See TensorAccess::from_source_order, get_as_record.

use easy_ml::differentiation::RecordTensor;
use easy_ml::differentiation::WengertList;
use easy_ml::tensors::Tensor;

let list = WengertList::new();
let X = RecordTensor::variables(
    &list,
    Tensor::from([("a", 3)], vec![ 3.0, 4.0, 5.0 ])
);
let x = X.index().get_as_record([0]);
assert_eq!(x.number, 3.0);

pub fn iter_as_records<'b>( &'b self ) -> AsRecords<'a, TensorIterator<'b, (T, Index), RecordTensor<'a, T, S, D>, D>, T>

Returns an iterator over this record tensor as Records instead of the raw (T, Index) data. After manipulating the iterator it can be collected back into a RecordTensor with RecordTensor::from_iter.

This is a shorthand for AsRecords::from(tensor.history(), TensorIterator::from(&tensor))

impl<'a, T, S, const D: usize> RecordContainer<'a, T, TensorView<(T, usize), S, D>, D>

where T: Numeric + Primitive, S: TensorMut<(T, Index), D>,

pub fn reset(&mut self)

Resets all of the records to place them back on the WengertList, for use in performing another derivation after clearing the WengertList.

This is also a preferred shorthand for map_mut(Record::do_reset) that can’t fail

pub fn do_reset(x: Self) -> Self

A convenience helper function which takes a RecordContainer by value and calls reset on it.

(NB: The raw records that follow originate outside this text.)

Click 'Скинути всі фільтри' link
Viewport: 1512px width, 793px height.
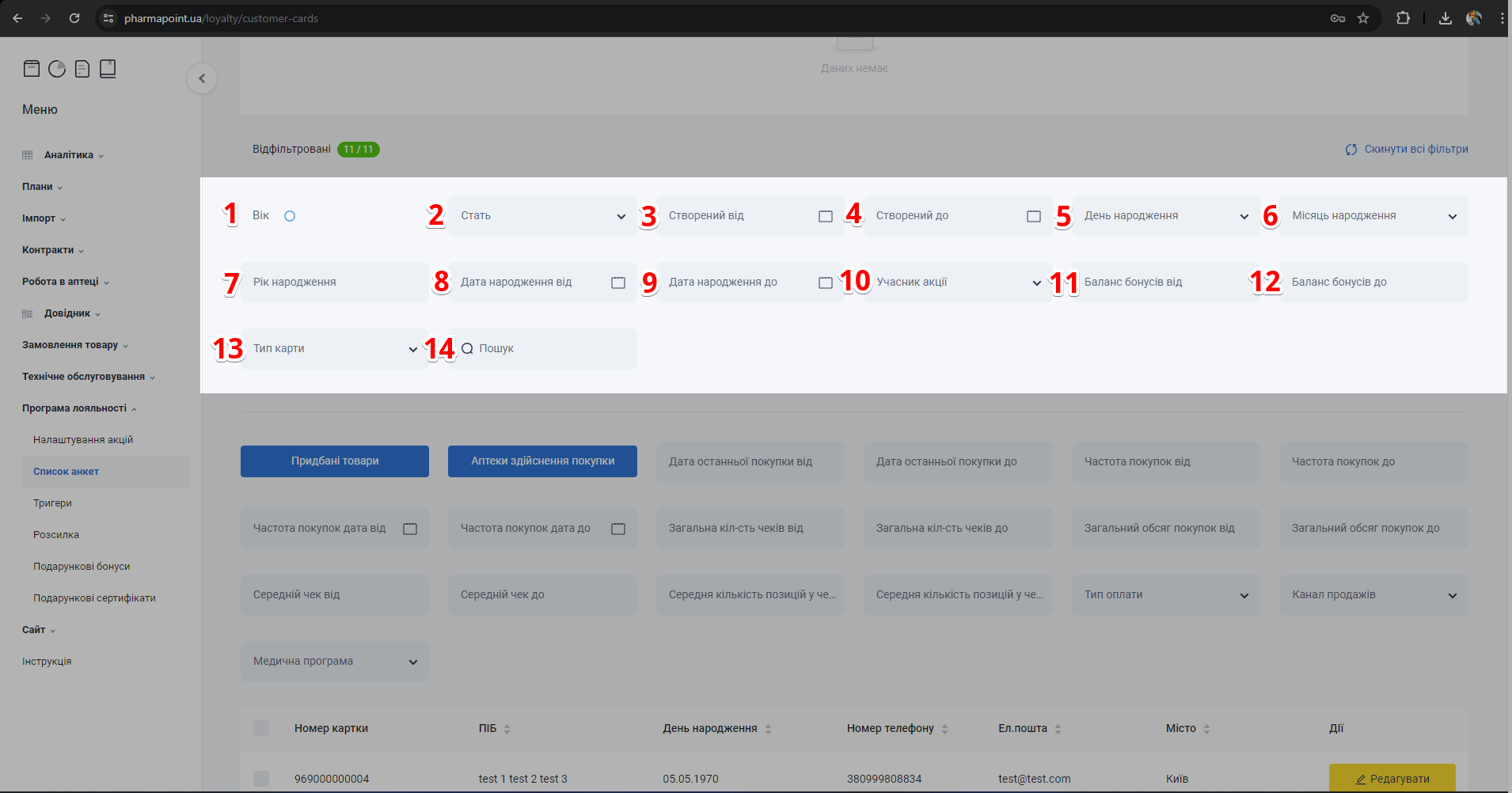[x=1415, y=149]
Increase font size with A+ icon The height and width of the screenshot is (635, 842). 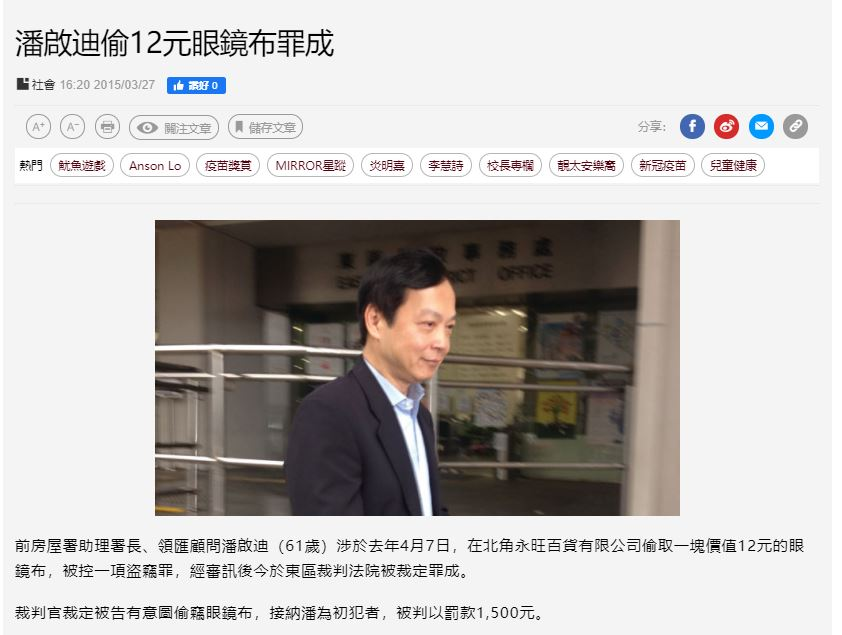click(39, 127)
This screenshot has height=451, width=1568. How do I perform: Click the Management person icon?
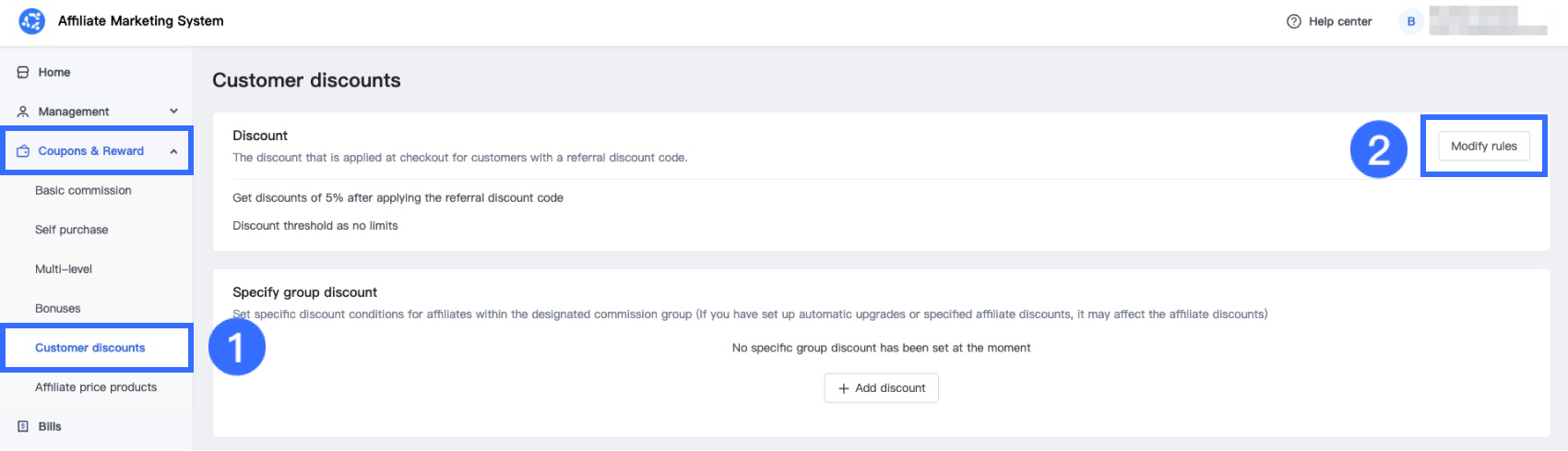23,112
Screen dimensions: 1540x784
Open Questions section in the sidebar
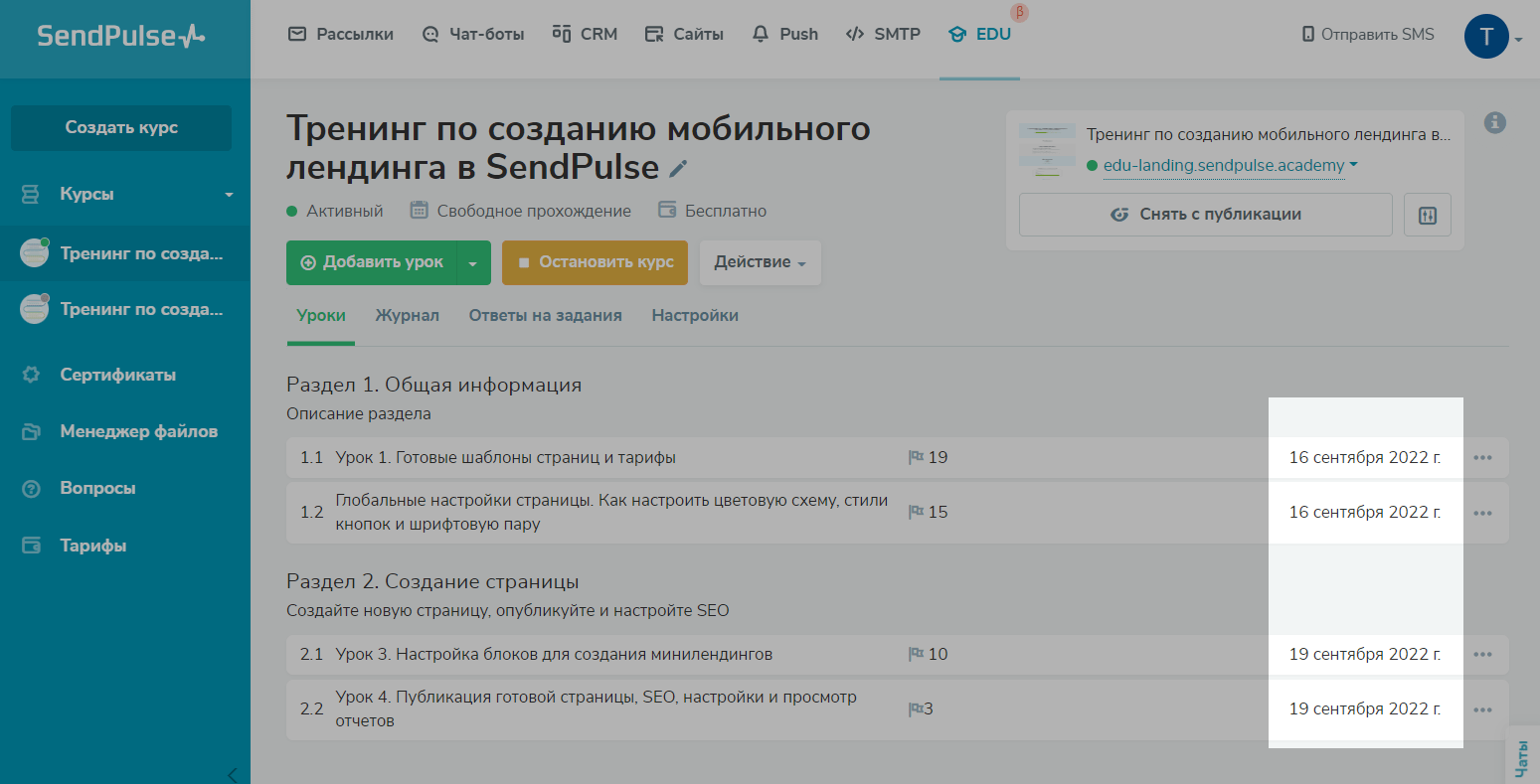[x=97, y=488]
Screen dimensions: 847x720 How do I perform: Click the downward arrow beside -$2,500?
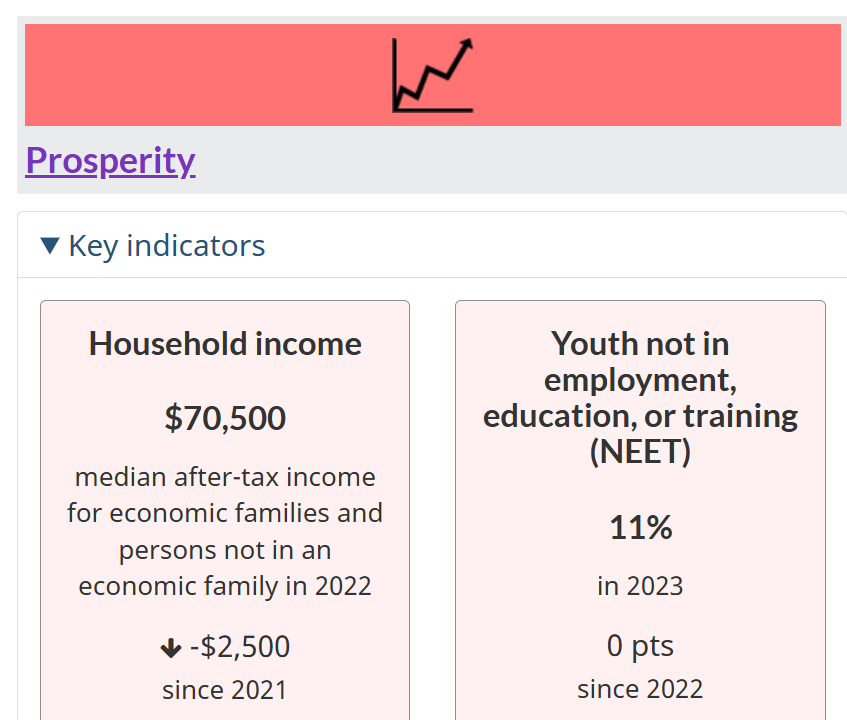tap(171, 648)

impl<'a, T> RecordContainer<'a, T, MatrixView<(T, usize), Matrix<(T, usize)>>, 2>

where T: Numeric + Primitive,

pub fn constants<S>(c: S) -> Self

where S: MatrixMut<T> + NoInteriorMutability,

Creates multiple untracked Records which have no backing WengertList.

This is provided for using constants along with Records in operations.

For example with Y = X + 4 the computation graph could be conceived as many Y[i,j] nodes with parent nodes of X[i,j] and 4 combined with the operation +. However there is no need to record the derivatives of a constant, so instead the computation graph can be conceived as Y[i,j] nodes each with a single parent node of X[i,j] and the unary operation of +4.

pub fn variables<S>(history: &'a WengertList<T>, x: S) -> Self

where S: MatrixMut<T> + NoInteriorMutability,

Creates multiple records backed by the provided WengertList.

The records cannot live longer than the WengertList, hence the following example does not compile

use easy_ml::differentiation::RecordMatrix;
use easy_ml::differentiation::WengertList;
use easy_ml::matrices::Matrix;
let record = {
    let list = WengertList::new();
    RecordMatrix::variables(
        &list,
        Matrix::from(vec![vec![1.0, 2.0], vec![3.0, 4.0]])
    )
}; // list no longer in scope

impl<'a, T, S> RecordContainer<'a, T, MatrixView<(T, usize), S>, 2>

where T: Numeric + Primitive, S: MatrixRef<(T, Index)> + NoInteriorMutability,

pub fn elements(&self) -> usize

Returns the number of elements stored by this container’s source.

For a 2 x 3 Matrix, this would return 6, and for a 3 x 4 Matrix this would return 12 and so on.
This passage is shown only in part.